◆ How to complete this task
All of the entries need to be repeated exactly. Leave nothing out.

◆ The data
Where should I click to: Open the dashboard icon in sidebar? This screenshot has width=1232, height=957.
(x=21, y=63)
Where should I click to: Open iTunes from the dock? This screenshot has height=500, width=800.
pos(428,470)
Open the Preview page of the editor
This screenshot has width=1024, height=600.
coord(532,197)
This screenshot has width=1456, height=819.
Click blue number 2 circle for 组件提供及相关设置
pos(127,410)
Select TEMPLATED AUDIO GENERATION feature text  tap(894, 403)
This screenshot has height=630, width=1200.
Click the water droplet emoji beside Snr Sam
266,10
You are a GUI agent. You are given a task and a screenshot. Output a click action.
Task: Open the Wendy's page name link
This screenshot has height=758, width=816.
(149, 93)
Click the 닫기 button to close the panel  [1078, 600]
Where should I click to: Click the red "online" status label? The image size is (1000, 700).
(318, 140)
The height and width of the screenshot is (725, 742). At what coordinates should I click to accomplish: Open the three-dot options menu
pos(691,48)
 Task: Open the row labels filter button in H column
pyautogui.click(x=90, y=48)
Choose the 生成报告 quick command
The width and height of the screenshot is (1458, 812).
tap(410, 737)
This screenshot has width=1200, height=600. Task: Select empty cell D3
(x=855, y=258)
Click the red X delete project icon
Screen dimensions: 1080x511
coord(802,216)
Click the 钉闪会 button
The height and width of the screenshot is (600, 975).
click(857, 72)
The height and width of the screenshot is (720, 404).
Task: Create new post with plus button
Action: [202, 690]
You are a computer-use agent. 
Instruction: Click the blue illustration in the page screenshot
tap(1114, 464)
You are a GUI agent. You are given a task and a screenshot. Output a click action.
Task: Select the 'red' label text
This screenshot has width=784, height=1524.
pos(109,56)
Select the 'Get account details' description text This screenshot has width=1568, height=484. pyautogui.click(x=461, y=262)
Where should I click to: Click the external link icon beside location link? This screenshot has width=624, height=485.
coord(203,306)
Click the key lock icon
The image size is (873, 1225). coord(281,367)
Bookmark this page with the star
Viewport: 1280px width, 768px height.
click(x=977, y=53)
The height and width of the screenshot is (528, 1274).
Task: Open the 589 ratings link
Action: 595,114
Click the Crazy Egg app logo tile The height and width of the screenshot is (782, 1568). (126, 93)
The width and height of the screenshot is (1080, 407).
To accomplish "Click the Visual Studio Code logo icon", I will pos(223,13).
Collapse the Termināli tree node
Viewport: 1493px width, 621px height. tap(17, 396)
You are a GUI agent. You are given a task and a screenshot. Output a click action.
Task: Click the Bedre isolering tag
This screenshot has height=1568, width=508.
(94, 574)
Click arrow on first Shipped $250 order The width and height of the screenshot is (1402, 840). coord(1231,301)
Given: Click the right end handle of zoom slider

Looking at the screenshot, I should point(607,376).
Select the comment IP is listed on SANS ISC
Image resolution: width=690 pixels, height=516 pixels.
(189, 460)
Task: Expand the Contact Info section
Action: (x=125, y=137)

◆ Completed task
Where should I click to: Open the dashboard icon in sidebar? This screenshot has width=1232, height=957.
(x=21, y=63)
Where should I click to: Open iTunes from the dock? This screenshot has height=500, width=800.
pos(428,470)
Open the Preview page of the editor
This screenshot has width=1024, height=600.
coord(532,197)
This screenshot has width=1456, height=819.
Click blue number 2 circle for 组件提供及相关设置
pos(127,410)
Select TEMPLATED AUDIO GENERATION feature text  tap(894, 403)
This screenshot has height=630, width=1200.
Click the water droplet emoji beside Snr Sam
266,10
You are a GUI agent. You are given a task and a screenshot. Output a click action.
Task: Open the Wendy's page name link
This screenshot has height=758, width=816.
(149, 93)
Click the 닫기 button to close the panel  [1078, 600]
Where should I click to: Click the red "online" status label? The image size is (1000, 700).
(318, 140)
The height and width of the screenshot is (725, 742). At what coordinates should I click to accomplish: Open the three-dot options menu
pos(691,48)
 Task: Open the row labels filter button in H column
pyautogui.click(x=90, y=48)
Choose the 生成报告 quick command
The width and height of the screenshot is (1458, 812).
tap(410, 737)
This screenshot has width=1200, height=600. Task: Select empty cell D3
(x=855, y=258)
Click the red X delete project icon
Screen dimensions: 1080x511
coord(802,216)
Click the 钉闪会 button
The height and width of the screenshot is (600, 975).
click(857, 72)
The height and width of the screenshot is (720, 404).
Task: Create new post with plus button
Action: [202, 690]
You are a computer-use agent. 
Instruction: Click the blue illustration in the page screenshot
tap(1114, 464)
You are a GUI agent. You are given a task and a screenshot. Output a click action.
Task: Select the 'red' label text
This screenshot has width=784, height=1524.
pos(109,56)
Select the 'Get account details' description text This screenshot has width=1568, height=484. pyautogui.click(x=461, y=262)
Where should I click to: Click the external link icon beside location link? This screenshot has width=624, height=485.
coord(203,306)
Click the key lock icon
The image size is (873, 1225). coord(281,367)
Bookmark this page with the star
Viewport: 1280px width, 768px height.
click(x=977, y=53)
The height and width of the screenshot is (528, 1274).
Task: Open the 589 ratings link
Action: 595,114
Click the Crazy Egg app logo tile The height and width of the screenshot is (782, 1568). (126, 93)
The width and height of the screenshot is (1080, 407).
To accomplish "Click the Visual Studio Code logo icon", I will pos(223,13).
Collapse the Termināli tree node
Viewport: 1493px width, 621px height. tap(17, 396)
You are a GUI agent. You are given a task and a screenshot. Output a click action.
Task: Click the Bedre isolering tag
This screenshot has height=1568, width=508.
(94, 574)
Click arrow on first Shipped $250 order The width and height of the screenshot is (1402, 840). coord(1231,301)
Given: Click the right end handle of zoom slider

Looking at the screenshot, I should point(607,376).
Select the comment IP is listed on SANS ISC
Image resolution: width=690 pixels, height=516 pixels.
(189, 460)
Task: Expand the Contact Info section
Action: (x=125, y=137)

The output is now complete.